**Exercise tasks:**
1. In the passage on the Chase and Jackson mortgages, in what month and year did Flagstar Bank assign the Cambridge mortgage to Chase?
2. In the passage on the Chase and Jackson mortgages, rewrite the part starting with "Chase had record" and going on through "for summary disposition.", changing "trial court" to "circuit court".
3. Write what comes next in the passage on the Chase and Jackson mortgages, picking up after its last line.

**Text shown:**
Chase had record notice of the Jackson mortgage. Cambridge assigned its mortgage to
Flagstar Bank, which then assigned it to Chase in March 2002. Flagstar Bank assigned the
Cambridge mortgage after the Jackson mortgage had been recorded in 2001. Thus, the recording
of the Jackson Mortgage prior to Flagstar Bank’s assignment served as notice to Chase of the
Jackson mortgage. MCL 565.25(4); Piech, supra at 538. Chase was assigned the Cambridge
mortgage with record notice of the Jackson mortgage, and therefore Chase took the Cambridge
mortgage subject to Jackson’s mortgage. MCL 565.29. Accordingly, the trial court erred in
granting Chase’s, and denying Jackson’s, motion for summary disposition.
IV.

**Entries from a dataset:**
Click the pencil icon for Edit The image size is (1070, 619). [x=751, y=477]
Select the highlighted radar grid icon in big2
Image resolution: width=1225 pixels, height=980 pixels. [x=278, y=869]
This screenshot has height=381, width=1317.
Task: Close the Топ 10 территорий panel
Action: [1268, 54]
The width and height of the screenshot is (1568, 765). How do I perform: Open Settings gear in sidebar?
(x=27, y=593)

**Answer list:**
1. March 2002

2.
Chase had record notice of the Jackson mortgage. Cambridge assigned its mortgage to
Flagstar Bank, which then assigned it to Chase in March 2002. Flagstar Bank assigned the
Cambridge mortgage after the Jackson mortgage had been recorded in 2001. Thus, the recording
of the Jackson Mortgage prior to Flagstar Bank’s assignment served as notice to Chase of the
Jackson mortgage. MCL 565.25(4); Piech, supra at 538. Chase was assigned the Cambridge
mortgage with record notice of the Jackson mortgage, and therefore Chase took the Cambridge
mortgage subject to Jackson’s mortgage. MCL 565.29. Accordingly, the circuit court erred in
granting Chase’s, and denying Jackson’s, motion for summary disposition.

3.
Jackson’s mortgage was recorded before the Cambridge mortgage was recorded. Flagstar
Bank took its assignment of the Cambridge mortgage with record notice of the Jackson
mortgage. Although the Cambridge mortgage paid-off the original Greenpointe mortgage, the
Cambridge mortgage is not equitably subrogated to the priority status of the Greenpointe
mortgage. The Jackson mortgage has priority over the Cambridge mortgage, and the trial court
therefore erred in granting Chase’s, and denying Jackson’s, motion for summary disposition.
We REVERSE the trial court’s order and REMAND for entry of summary disposition in
Jackson’s favor under MCR 2.116(C)(10). We do not retain jurisdiction.